Bouts du monde – Blog de Keyvan Sayar


Blog2Bar – Au BooNooNooNoo’s, 29 avril 2009
mai 2, 2009, 8:05
Classé dans : Blog2Bar

C’est officiel, ceci est mon premier blog de bar. Les jeunes filles du 20e siècle tenaient des journaux intimes, les jeunes punks du 21e siècle tiennent des blogs de bar. C’est la seule façon de vivre, enfin si j’en crois la radio. Le concept est assez simple, il s’agit de bloguer dans un bar. Ecrire des phrases, raconter des histoires pendant qu’un quartier se sirose le foie au son d’une musique envoûtante. Chaque article est un instantané, un recueil d’émotions vives et authentiques, de pensées, de bons mots, de philosophie du quotidien. Et mis bout à bout, les articles passent un message, indiquent un chemin. Au moins en théorie.
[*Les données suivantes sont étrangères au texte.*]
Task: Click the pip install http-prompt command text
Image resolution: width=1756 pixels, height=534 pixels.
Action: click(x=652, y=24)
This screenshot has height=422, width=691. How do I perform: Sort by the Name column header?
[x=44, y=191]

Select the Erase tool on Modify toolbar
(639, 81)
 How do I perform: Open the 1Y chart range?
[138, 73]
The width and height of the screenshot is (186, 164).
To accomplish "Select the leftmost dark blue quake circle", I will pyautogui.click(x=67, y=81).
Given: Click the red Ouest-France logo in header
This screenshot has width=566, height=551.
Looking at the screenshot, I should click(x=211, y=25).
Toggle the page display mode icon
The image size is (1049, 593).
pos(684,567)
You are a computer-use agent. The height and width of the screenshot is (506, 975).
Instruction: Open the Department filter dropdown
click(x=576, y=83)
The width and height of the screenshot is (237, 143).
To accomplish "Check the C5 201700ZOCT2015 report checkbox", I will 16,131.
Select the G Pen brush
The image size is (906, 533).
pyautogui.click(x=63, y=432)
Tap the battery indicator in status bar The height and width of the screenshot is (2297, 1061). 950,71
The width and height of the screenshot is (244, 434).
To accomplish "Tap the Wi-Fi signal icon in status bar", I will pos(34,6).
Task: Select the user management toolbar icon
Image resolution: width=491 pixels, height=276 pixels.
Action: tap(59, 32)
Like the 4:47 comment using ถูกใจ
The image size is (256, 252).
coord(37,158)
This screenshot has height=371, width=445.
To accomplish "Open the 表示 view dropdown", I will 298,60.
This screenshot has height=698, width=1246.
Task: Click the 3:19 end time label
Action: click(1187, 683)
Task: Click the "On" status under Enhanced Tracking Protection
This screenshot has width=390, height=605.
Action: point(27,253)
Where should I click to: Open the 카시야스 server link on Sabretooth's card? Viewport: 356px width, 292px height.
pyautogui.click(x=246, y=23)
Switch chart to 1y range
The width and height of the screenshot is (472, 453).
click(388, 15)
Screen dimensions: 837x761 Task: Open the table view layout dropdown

Il y a tant de livres, tant d’entreprises artistiques qui, à grand renforts de métaphores alambiquées et de parallèles tortueux, tentent, au bout de maintes pages, gravures, croquis, sculptures sur sable, de toucher du bout du doigt le secret le plus profond de la vie. Tant de tableaux, de morceaux de musique, de numéros de claquettes qui essaient de dire le grand tout sans pourtant le faire dès le départ. C’est insupportable, inacceptable, d’avoir à mastiquer 333 pages pour avoir enfin droit, entre les lignes, à la vision du monde de quelque narrateur glabre. Je ne vous ferai pas cet affront. Je n’attendrai pas les derniers articles de ce blog pour introspecter ce qui vous revient de plein droit chers lecteurs: mon âme. Je vais par conséquent, dès aujourd’hui gratter les croûtes de ma préconscience pour mettre à jour les pépites et les pépins de ma conscience du monde. J’espère chers lecteurs que ce sera pour vous une agréable distraction.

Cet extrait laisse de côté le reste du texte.